California's Attorney General Kamala D Harris. Image courtesy of

Tech giants Microsoft, Google, Apple, Amazon, Research in Motion, Hewlett-Packard, as well as developers on their platforms, have all agreed to provide greater privacy disclosures before users download mobile apps.

California’s Attorney General Kamala D Harris confirmed she has reached the agreement with six of the largest players in the mobile-device market right now.  

Yesterday, at a press conference in San Francisco, she confirmed that Apple, Google, Amazon, Microsoft, Hewlett-Packard and Research In Motion had agreed to the fact that California law requires apps to have privacy policies.
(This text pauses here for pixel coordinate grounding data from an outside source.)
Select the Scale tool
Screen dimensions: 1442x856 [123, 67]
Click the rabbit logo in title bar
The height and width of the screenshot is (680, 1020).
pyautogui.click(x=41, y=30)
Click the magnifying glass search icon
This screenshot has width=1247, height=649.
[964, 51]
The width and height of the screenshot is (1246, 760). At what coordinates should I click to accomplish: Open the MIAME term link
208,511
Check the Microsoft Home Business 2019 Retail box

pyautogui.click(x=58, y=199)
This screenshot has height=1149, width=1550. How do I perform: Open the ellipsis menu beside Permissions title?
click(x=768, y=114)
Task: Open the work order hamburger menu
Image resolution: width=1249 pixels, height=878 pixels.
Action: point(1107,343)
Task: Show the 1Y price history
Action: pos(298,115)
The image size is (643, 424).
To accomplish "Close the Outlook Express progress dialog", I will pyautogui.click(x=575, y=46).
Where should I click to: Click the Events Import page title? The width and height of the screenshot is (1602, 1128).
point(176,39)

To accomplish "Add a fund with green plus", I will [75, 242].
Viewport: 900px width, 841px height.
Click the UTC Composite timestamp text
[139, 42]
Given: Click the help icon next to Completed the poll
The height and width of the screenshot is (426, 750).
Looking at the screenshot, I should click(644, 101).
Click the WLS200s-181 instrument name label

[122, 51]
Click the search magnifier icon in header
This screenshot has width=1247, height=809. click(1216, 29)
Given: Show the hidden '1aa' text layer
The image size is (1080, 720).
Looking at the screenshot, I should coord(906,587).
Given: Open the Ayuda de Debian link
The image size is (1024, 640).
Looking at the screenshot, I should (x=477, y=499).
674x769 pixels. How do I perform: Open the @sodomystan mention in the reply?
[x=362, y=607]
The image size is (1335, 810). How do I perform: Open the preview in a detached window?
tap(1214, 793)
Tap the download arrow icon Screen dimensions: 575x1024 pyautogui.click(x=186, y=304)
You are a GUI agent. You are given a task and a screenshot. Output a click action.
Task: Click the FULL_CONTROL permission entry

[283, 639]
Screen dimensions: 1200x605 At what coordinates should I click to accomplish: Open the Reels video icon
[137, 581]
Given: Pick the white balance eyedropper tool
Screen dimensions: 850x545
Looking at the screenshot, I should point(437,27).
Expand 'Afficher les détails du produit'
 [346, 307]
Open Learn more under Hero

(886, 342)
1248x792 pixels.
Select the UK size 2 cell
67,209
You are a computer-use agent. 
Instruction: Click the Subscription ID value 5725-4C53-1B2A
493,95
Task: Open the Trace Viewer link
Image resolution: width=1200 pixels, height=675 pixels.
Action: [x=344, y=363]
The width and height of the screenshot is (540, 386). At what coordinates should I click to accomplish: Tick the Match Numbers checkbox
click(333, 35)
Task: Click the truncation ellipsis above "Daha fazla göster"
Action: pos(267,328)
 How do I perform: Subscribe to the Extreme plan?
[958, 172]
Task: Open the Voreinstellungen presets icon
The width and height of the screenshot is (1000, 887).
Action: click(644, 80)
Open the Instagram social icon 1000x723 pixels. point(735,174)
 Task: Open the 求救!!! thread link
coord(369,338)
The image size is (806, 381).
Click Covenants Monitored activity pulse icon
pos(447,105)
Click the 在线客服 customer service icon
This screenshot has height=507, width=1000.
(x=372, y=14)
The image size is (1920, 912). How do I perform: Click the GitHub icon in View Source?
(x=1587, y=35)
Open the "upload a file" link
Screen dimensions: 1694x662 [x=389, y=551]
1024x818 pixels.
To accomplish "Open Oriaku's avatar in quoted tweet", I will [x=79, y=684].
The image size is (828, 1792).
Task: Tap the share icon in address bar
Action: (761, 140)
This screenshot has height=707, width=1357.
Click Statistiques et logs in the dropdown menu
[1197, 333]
Harris also indicated that 22 of the 30 most-downloaded apps in the world currently don’t have privacy policies. She alluded to how some “populations” aren’t equipped with the knowledge of mobile technology’s potential uses.

“We seek to give them tools to protect themselves,” she said.

California’s 2004 Online Privacy Protection Act

And while the agreement with the consumer tech giants relates to California’s 2004 Online Privacy Protection Act that requires privacy policies, Harris said the agreement would benefit app “users everywhere”. There had been some confusion in recent years about whether the law applied to mobile apps.

“Your personal privacy should not be the cost of using mobile apps, but all too often it is,” Harris said at the press conference.

“This agreement strengthens the privacy protections of California consumers and of millions of people around the globe who use mobile apps.

”Most mobile apps make no effort to inform users about how personal information is used,” she said. ”The consumer should be informed of what they are giving up”.

The move comes after The Wall Street Journal reported on 17 February that Google and others used a special code that tricked Apple’s Safari browser into letting them monitor users.

That spurred on three lawmakers from the U.S. House of Representatives to call on the Federal Trade Commission (FTC) to investigate whether the Google was in fact violating a consent agreement it reached with the FTC last year.

Just on Wednesday, Harris was also among US state lawmakers who signed a letter to Google CEO Larry Page to express ”serious concerns” over Google’s recent decision to consolidate its privacy policy.

So what’s the next step in the new app privacy agreement that’s being taken by the six tech giants? The companies will meet the attorney general in six months to discuss and assess compliance among their developers.

However, Harris did acknowledge there was “no clear timeline” to begin the enforcement.